* Tareas por realizar
a - Explica en una a tres oraciones por qué el artículo sobre Soledad Acuña compara quejarse del adoctrinamiento político con lamentarse por la pintura levantada de una pared.
b - Retoma el artículo sobre Soledad Acuña a partir de su última oración y continúalo.

* Fragmento

El conflicto entre el kirchnerismo y la ministra de Educación de la Ciudad de Buenos Aires, Soledad Acuña, explica bastante bien la problemática política argentina. Por un lado, la barbarie pura y dura. Pero por otro, la respuesta se limita a la reacción, al análisis superficial y al desconocimiento sobre las cuestiones de fondo.
Hace unos días, la funcionaria de Horacio Rodríguez Larreta sostuvo que el peronismo y los sindicatos utilizan el adoctrinamiento a la hora de generar el contenido educativo y que mucha gente elegía la carrera docente por descarte. La respuesta no tardó en llegar y el oficialismo disparó con munición gruesa. Referentes sindicales la denunciaron por “discriminación” y el aparato comunicacional kirchnerista, con el diario Página 12 como estandarte, la atacó ferozmente.
La experiencia de Cambiemos en el Gobierno nacional (2015-2019) dejó en evidencia que el macrismo tiene poco más para ofrecer que las críticas lógicas al kirchnerismo. Llegaron al poder en una situación compleja, es cierto, pero no hicieron ninguna reforma de fondo que puediera cambiar el rumbo del país. Los cuadros del espacio macrista fueron dirigentes sin ninguna formación ni marco conceptual o bien funcionarios que comprendían lo que pasaba, pero que consideraban que las reformas eran inviables políticamente. ¿El resultado? La vuelta de Cristina Fernández y su pandilla.
Aunque las críticas de Acuña tienen todo el sentido del mundo, si la ministra comprendiera la raíz de los problemas educativos, lo primero que tendría que hacer es presentar su renuncia, abandonar el cargo y pedir al Poder Ejecutivo municipal que cierre el nefasto ministerio de Educación que no tiene razón de ser. La idea, demasiado arraigada en la mentalidad argentina, sobre la necesidad de un ministerio para que algo funcione, justifica bastante la existencia de un Estado tan sobredimensionado como deficitario e infiltrado por el sindicalismo prebendario.
Las cosas que generan la indignación de la ministra son el resultado inevitable de las estructuras políticas vigentes. Avalar la planificación centralizada de la educación, y luego quejarse del adoctrinamiento político, es como lamentarse por la pintura levantada de una pared que tiene problemas de humedad detrás. Y eso es lo que, lamentablemente, el macrismo pretende hacer con los problemas de Argentina. Pintar una y otra vez una pared arruinada, sin comprender que se necesita otra solución: mucha lija, rasqueteo, tratamiento antihumedad, enduido y, finalmente, ahí sí, una nueva capa de pintura.

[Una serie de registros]
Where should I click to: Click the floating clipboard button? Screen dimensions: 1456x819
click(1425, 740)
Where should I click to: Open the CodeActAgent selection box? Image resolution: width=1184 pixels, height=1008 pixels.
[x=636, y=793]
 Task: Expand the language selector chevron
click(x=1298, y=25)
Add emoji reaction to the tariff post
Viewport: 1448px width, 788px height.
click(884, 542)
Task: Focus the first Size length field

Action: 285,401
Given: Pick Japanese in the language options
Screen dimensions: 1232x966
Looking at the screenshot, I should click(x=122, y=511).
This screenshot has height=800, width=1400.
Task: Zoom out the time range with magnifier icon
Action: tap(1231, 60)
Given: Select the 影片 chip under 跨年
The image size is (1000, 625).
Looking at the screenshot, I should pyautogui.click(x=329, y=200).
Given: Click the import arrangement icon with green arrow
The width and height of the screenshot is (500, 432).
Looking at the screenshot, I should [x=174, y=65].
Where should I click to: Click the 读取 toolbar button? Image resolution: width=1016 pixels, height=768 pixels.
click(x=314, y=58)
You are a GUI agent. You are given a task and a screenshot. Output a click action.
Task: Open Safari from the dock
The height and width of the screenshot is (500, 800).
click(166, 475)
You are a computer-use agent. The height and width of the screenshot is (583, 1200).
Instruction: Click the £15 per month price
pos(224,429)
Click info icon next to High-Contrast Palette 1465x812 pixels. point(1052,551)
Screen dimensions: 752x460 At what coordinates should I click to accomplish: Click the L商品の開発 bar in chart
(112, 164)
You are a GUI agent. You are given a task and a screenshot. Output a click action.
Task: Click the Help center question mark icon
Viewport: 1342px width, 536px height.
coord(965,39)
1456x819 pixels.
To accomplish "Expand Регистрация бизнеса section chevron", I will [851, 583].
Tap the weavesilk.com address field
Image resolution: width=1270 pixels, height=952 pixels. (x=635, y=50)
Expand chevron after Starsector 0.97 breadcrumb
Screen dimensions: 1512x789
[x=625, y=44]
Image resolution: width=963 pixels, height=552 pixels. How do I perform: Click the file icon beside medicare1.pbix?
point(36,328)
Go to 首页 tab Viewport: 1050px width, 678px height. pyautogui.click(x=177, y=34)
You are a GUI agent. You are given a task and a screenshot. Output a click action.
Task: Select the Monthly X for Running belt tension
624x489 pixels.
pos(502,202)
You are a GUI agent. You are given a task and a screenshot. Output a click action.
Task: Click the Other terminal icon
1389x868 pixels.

* Respuestas por tarea
a - Según el artículo, lo que indigna a la ministra es el resultado inevitable de las estructuras políticas vigentes. Por eso, avalar la planificación centralizada de la educación y después quejarse del adoctrinamiento equivale a lamentar la pintura levantada sin atender la humedad que la provoca detrás de la pared.

b -
Para abordar la problemática educativa, los argentinos necesitamos pensar este tema de cero. Para empezar, los padres deberían distinguir entre dos palabras: escolarización y educación. La verdad es que la culpa no es solo de la política. La gran mayoría de los padres de los alumnos no cuestionan el modelo y asumen, por default, que la escuela es el único organismo encargado de formar a sus hijos. Son pocas las excepciones de aquellos adultos que abren los cuadernos y los libros de estudios para ver qué les dan de leer a los chicos.
Luego hay que pensar en una liberalización total de contenidos y metodologías. Si el modelo es único, no hay competencia posible y tampoco existe la posibilidad de transitar el camino de la prueba, el error y el descubrimiento exitoso. Hoy todas las escuelas están sujetas a las mismas regulaciones, por lo que no existe ni una mínima diferencia conceptual entre un establecimiento estatal o privado. El ambiente socioeconómico y los uniformes son una de las pocas cosas que pueden variar de una institución a otra.
Otra cuestión que hay que traer al debate es la desregulación de la educación privada. Son tantos los requisitos para ofertar en el mercado una propuesta educativa que se forma un cuello de botella que encarece los precios al consumidor. Si, por ejemplo, una maestra jubilada pudiera poner un instituto en su domicilio para cuatro o cinco alumnos, los costos comenzarían a reducirse drásticamente. La aparición de nuevos jugadores en el mercado haría que mucha gente que no puede pagar la educación privada de la actualidad, pueda hacerlo.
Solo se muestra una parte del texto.